In respect to ability to pay, the total taxable real-estate values in Roanoke County are significantly greater than in Roanoke City. Although a higher percentage of commercial and industrial tax base would be nice, it is not necessary in order to maintain a financially sound county government.
One element of the proposed city-county consolidation agreement may deter early progress on some large capital projects. The plans says that debt service on any general-obligation or revenue bonds issued prior to the date of consolidation (July 1, 1993), will be paid, for the next 30 years, by the residents of the jurisdiction that issued the bonds.
Thus, if the consolidation referendum succeeds, any debt service for the Spring Hollow project (intended to benefit the entire valley) would be paid only by the taxpayers and water users in the "old county."

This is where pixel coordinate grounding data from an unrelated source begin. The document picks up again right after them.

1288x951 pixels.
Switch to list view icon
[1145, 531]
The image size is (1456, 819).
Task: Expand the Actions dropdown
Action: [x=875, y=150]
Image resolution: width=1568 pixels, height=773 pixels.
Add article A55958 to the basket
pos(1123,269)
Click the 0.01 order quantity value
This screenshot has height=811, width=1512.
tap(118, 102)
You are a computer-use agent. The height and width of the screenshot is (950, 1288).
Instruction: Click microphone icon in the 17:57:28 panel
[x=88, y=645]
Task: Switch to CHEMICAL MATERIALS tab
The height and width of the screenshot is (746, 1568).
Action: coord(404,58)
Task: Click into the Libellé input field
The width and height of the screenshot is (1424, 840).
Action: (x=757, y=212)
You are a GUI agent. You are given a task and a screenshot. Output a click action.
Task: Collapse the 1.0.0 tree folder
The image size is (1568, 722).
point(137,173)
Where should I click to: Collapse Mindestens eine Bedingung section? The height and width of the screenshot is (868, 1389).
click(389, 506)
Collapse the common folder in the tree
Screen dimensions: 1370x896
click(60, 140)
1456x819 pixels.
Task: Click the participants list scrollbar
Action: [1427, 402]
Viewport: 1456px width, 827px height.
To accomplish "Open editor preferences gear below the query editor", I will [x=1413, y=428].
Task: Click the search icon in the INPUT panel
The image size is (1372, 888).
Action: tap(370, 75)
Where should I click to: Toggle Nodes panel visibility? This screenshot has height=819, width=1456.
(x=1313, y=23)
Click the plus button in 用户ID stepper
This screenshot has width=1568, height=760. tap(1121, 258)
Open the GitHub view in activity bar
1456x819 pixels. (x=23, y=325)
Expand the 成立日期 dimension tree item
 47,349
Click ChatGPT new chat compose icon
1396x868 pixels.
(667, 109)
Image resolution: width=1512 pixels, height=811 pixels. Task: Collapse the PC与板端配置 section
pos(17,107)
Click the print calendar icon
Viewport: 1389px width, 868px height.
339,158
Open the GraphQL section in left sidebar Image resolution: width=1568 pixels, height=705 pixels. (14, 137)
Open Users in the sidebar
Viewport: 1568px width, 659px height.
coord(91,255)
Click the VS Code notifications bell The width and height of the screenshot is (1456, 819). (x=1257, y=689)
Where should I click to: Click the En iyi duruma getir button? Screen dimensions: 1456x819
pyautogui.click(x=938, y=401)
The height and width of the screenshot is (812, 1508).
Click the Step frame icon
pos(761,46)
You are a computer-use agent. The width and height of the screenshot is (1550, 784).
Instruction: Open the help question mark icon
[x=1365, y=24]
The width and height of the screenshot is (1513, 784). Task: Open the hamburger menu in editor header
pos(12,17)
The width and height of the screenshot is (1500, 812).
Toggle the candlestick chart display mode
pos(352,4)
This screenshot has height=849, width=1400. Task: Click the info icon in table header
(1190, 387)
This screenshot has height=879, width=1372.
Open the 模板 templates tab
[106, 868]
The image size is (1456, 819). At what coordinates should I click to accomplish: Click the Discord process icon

At this point, I doubt that the consolidation referendum will pass in Roanoke County, but if it is approved, we should look for ways to modify this element of the agreement. Otherwise, funding the Spring Hollow project might be deferred until late 1993, and the negative impact of having a limited water supply over the next few years could vastly outweigh any economic-development advantages resulting from a consolidated government.
I urge the newspaper's editorial policies to be a little more even-handed in dealing with Roanoke County, and to reflect some time spent on research before blasting the county government with undeserved invective.